In fact, customers have more confidence in their local banks after the Federal Deposit Insurance Corporation recently increased its guarantee level on savings from $100,000 to $250,000.

“That helped some folks feel even more confident,” Taylor said.

While Fannie Mae and Freddie Mac requirements have significantly increased the minimum required credit scores, Taylor said loan applicants with good credit scores can still qualify.

As far as overall investor confidence locally is concerned, Taylor said investors are more closely investigating their investments. On the borrowing side, loan demand remains strong, he said.

The net result is not much of a change from the way NorthStar has done business in the past.
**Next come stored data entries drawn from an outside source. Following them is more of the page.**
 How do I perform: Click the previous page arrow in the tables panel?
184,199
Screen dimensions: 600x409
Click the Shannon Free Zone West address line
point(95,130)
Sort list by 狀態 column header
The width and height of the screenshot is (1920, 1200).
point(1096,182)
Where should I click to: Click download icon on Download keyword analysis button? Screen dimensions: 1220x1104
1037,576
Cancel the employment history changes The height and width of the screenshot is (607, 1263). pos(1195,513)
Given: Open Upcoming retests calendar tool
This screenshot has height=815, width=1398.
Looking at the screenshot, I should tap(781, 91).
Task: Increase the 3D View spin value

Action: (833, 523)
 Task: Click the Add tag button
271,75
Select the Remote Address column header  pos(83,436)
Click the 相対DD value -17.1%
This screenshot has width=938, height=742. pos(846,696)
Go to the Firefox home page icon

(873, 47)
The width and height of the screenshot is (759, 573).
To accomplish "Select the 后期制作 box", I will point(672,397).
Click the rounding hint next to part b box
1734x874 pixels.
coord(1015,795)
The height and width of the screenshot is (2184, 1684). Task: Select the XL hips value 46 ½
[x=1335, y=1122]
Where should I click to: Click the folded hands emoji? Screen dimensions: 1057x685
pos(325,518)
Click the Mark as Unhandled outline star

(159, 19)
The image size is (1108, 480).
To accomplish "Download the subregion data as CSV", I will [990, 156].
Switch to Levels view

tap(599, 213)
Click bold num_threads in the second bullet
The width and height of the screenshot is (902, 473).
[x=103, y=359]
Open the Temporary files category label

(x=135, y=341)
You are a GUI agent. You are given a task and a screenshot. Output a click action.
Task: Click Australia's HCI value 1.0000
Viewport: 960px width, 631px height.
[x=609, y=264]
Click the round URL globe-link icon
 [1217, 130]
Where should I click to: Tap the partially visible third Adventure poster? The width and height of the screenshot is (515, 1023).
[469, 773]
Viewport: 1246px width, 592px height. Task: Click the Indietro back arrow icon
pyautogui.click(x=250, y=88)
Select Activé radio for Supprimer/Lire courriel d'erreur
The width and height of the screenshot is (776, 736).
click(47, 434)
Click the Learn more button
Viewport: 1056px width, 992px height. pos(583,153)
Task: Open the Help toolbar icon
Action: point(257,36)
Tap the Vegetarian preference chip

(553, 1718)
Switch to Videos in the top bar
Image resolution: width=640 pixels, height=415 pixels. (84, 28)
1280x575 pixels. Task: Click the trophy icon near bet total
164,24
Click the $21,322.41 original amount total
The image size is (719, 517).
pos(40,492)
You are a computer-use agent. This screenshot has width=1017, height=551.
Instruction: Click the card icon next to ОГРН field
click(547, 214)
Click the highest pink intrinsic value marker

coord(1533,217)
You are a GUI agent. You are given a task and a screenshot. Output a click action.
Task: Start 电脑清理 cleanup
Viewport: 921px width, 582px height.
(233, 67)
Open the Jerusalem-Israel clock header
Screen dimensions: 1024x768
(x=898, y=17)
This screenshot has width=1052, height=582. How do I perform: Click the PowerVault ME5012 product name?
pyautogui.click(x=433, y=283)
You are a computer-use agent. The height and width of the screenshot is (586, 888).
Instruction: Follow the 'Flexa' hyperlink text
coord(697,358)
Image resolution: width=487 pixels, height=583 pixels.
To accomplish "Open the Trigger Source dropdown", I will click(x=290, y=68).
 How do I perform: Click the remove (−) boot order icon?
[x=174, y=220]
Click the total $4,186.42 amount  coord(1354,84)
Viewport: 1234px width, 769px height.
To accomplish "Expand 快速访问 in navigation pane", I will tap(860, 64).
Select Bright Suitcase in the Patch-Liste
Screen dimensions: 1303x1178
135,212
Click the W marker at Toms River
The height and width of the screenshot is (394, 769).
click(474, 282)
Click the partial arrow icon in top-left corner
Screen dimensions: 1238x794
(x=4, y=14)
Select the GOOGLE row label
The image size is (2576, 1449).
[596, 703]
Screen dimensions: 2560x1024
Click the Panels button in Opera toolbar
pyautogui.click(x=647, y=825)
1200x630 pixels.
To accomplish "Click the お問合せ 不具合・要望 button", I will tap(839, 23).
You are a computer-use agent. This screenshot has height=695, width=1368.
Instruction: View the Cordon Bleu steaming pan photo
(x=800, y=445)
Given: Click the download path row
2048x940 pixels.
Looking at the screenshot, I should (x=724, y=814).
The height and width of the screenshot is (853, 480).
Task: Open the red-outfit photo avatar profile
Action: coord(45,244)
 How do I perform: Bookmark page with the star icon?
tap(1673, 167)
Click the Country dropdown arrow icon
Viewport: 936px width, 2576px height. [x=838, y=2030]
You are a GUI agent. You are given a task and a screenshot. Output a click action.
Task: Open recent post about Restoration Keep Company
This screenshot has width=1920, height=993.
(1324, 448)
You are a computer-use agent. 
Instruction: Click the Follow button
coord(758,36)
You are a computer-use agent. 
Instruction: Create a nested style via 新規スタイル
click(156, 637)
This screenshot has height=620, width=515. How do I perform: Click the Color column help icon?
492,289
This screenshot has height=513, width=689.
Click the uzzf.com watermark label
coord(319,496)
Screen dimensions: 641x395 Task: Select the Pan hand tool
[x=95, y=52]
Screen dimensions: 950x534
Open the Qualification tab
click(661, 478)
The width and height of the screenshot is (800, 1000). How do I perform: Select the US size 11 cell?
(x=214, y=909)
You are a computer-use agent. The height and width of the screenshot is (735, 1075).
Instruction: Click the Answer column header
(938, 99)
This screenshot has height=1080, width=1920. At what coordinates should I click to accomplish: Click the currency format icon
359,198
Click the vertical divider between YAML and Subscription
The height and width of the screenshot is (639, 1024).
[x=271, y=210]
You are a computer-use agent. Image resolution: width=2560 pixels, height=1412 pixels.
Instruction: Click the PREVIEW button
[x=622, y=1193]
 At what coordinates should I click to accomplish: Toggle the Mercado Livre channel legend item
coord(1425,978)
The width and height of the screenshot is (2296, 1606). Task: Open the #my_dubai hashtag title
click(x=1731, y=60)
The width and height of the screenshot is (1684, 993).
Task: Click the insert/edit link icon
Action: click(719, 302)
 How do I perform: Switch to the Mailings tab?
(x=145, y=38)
“We haven’t seen a lot of change,” Taylor said. “We like to think we were using sound banking practices” in the past, he noted.

“We’re doing very, very well,” Employees Credit Union CEO Mark Peters said. And, with the increased FDIC limit, people have more confidence in the safety of their deposits, he said. “We don’t have any concerns,” Peters said.

Peters did note some concern about a general slowing of the economy. People have also asked about pulling money out of the stock market and putting it into more secure investments. However, that may not always be the best answer for everyone either, he said.

“This may be one of the greatest opportunities to buy in my lifetime,” Peters said.

Robert Darmanin, regional media relations consultant with the Bank of America, released the following statement Tuesday:

“Bank of America strongly supports the efforts by Congress, the Treasury and the president to ensure the continued flow of credit to both large and small businesses and to consumers. Credit availability is essential to the functioning of our economy, and the asset purchase program established in the bill before Congress is urgently needed to restore liquidity to the credit markets. The legislation, in combination with other recent policy actions, will address the current blockages in financial markets that threaten the country’s economic vitality.”

Despite write-downs of bad debt at Bank of America Corporation, the company Monday announced the board of directors declared a regular quarterly cash dividend of $1.75 on the 7 percent Cumulative Redeemable Preferred Stock, Series B. The dividend is payable on Jan. 23, 2009, to shareholders of record as of Jan. 9, 2009.